There's a certain freedom in admitting one's inherent meaninglessness (hat tip to the French Existentialists and the nihilists, even though my study of philosophy has been sporadic and autodidactic and utterly devoid of a full understanding of statistics). Loony tunes though I may be, I look to other humanoids for solace, imperfect and damaged though they may be. Perhaps they, isolated in their experience of the firing of their very own synapses, have found something worth living for. Perhaps they'll share it with me, perhaps not. But for my money, if I'm not open to the possibility of another way of looking at the world, if I think I've got it all wrapped up in a neat little package, then the joke of existence isn't funny anymore and I might as well resign myself to failure as a standup comic. And, hey, maybe Hamlet would have been a comedy had "poor Yorick" stuck around longer to keep everyone from taking themselves so goddamn seriously.
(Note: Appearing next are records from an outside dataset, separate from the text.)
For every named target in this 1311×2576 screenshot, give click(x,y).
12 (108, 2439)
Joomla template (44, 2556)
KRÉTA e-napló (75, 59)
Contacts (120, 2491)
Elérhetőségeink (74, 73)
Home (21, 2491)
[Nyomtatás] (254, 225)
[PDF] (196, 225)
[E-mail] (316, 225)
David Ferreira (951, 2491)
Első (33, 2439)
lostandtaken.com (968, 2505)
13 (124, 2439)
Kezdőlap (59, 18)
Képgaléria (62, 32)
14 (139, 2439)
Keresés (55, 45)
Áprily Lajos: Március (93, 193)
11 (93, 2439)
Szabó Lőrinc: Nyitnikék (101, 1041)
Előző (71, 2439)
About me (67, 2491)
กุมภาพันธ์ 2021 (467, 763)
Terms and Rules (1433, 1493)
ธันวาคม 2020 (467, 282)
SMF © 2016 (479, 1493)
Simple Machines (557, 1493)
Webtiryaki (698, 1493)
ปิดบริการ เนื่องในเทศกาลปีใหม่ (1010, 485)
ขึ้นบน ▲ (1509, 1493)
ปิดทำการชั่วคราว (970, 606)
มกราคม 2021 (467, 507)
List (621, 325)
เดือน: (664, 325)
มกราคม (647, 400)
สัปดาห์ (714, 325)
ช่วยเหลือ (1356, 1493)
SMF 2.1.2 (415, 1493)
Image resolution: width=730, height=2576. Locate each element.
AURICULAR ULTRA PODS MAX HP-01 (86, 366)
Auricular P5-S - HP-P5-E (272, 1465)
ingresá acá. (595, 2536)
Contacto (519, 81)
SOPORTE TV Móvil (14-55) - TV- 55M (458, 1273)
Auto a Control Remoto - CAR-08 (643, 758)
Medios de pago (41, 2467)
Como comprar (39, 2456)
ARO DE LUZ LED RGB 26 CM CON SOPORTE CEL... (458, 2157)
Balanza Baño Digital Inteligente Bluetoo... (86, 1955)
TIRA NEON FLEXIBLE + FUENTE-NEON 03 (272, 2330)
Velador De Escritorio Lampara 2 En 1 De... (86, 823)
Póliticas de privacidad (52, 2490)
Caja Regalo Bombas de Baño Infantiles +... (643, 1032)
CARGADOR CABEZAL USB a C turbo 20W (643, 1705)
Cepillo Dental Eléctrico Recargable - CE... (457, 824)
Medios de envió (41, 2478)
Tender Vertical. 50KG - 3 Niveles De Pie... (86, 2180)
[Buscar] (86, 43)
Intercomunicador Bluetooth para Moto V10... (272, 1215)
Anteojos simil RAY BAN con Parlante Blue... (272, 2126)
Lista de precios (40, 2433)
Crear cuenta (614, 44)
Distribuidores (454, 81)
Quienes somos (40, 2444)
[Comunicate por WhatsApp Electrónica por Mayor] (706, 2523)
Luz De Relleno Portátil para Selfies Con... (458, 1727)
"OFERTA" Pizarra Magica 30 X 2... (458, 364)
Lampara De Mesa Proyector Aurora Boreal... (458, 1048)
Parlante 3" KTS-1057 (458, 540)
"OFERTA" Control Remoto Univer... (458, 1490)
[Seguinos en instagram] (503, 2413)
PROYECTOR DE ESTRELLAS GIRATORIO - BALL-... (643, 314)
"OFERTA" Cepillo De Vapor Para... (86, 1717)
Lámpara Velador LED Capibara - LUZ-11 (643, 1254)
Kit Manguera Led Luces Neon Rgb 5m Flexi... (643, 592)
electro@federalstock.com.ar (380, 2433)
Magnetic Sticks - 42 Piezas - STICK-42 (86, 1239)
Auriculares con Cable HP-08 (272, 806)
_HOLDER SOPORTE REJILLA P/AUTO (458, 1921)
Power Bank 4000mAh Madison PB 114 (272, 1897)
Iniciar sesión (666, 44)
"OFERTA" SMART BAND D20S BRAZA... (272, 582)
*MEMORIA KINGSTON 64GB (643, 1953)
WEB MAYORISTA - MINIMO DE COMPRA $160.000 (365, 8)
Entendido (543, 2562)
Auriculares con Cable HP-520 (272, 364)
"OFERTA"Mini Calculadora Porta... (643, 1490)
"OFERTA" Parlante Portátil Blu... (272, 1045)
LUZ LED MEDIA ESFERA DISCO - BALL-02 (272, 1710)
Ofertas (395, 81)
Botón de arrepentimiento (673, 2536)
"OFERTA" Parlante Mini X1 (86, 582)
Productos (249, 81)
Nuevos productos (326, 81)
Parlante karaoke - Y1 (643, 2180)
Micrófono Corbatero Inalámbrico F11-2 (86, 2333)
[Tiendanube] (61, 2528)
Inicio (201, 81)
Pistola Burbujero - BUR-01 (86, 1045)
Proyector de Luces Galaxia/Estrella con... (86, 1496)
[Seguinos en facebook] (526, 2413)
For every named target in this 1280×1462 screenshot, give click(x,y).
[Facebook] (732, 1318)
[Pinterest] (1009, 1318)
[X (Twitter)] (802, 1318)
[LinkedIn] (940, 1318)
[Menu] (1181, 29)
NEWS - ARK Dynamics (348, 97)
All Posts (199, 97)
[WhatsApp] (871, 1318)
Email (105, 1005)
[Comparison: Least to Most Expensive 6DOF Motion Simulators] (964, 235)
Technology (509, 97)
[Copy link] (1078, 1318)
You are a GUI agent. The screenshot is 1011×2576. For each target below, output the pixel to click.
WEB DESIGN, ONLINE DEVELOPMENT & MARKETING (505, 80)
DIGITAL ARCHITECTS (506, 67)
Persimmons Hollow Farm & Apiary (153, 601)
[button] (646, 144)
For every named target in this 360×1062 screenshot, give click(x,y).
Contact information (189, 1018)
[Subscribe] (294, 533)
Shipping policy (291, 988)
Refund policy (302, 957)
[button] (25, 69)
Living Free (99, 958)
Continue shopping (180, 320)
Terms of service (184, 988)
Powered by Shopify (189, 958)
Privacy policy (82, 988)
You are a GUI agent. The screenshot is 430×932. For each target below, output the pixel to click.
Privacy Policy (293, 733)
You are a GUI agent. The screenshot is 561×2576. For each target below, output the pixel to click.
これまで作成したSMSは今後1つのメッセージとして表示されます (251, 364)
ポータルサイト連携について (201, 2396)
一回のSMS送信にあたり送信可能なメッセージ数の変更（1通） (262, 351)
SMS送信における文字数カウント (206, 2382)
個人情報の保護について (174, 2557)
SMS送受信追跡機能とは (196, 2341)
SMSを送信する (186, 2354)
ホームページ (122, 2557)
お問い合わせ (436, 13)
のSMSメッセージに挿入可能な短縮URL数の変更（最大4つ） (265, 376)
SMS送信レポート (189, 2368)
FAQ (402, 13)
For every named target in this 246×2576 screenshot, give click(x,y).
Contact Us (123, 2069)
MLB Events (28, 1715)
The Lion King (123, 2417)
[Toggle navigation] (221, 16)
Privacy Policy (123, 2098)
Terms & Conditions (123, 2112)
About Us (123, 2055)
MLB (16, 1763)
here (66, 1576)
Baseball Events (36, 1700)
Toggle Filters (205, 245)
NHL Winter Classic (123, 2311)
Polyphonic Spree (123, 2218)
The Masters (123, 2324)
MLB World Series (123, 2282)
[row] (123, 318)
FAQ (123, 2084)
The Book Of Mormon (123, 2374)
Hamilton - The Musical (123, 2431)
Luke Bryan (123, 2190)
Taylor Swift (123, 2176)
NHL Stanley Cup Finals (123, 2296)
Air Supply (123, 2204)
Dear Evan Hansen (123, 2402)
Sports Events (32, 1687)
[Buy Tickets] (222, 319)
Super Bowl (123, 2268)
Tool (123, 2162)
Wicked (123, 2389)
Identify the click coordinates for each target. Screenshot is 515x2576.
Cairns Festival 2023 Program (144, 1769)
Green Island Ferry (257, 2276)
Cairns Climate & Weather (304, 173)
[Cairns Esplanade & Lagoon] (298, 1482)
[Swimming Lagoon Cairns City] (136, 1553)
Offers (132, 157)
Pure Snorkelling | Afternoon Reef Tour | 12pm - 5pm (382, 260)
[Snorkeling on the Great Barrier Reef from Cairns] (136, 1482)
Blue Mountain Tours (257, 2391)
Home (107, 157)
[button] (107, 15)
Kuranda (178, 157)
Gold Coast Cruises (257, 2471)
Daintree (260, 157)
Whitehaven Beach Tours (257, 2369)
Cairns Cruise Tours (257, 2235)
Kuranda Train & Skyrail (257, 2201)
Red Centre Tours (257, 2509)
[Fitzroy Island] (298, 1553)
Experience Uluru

No. Seriously. The point, please?
All right, all right, I've put you through more than enough paces, dear readers. I'm doing this whole Infinite Summer thing, for myself and also for you. I figure the cool kids will do a splendid job of dissecting the tome's literary merit and even DFW himself (pun!), all the while continuing to reveal as little as possible about their own, undoubtedly very personal, connection to the book. I've always found academic writing to be very stifling because there's this sort of whiff of sterilization about it. I've always hated utilizing footnotes or end notes because I've always been very unclear on where the ideas that influence my ideas begin and where my supposedly "original" thoughts begin. So, on this blog, I won't be bolstering my positions with a lot of hyperlinks. Sorry, if I say something you don't understand, the onus is on you to figure it out if you're interested, that way my reasons for thinking something don't unnecessarily influence your dis/agreement. I suppose that sort of thing is important if you're trying to prove a point about politics or history or economics, but I'll be exploring the intersectionality of my self, your selves and this wacky book that lives on even though DFW himself (twofer!) is dead. I'll be following as much of the other commentary as possible, but I'll try not to read it until I've posted what I believe to be my own unique take and we'll see how things work out. No rules in comments, really, but this will probably be easier if we can all agree that the only certainties in life are death and disagreement, so there's no need to take things too personally or call names.
Maybe we'll find another New Thing together by analyzing this old New Thing.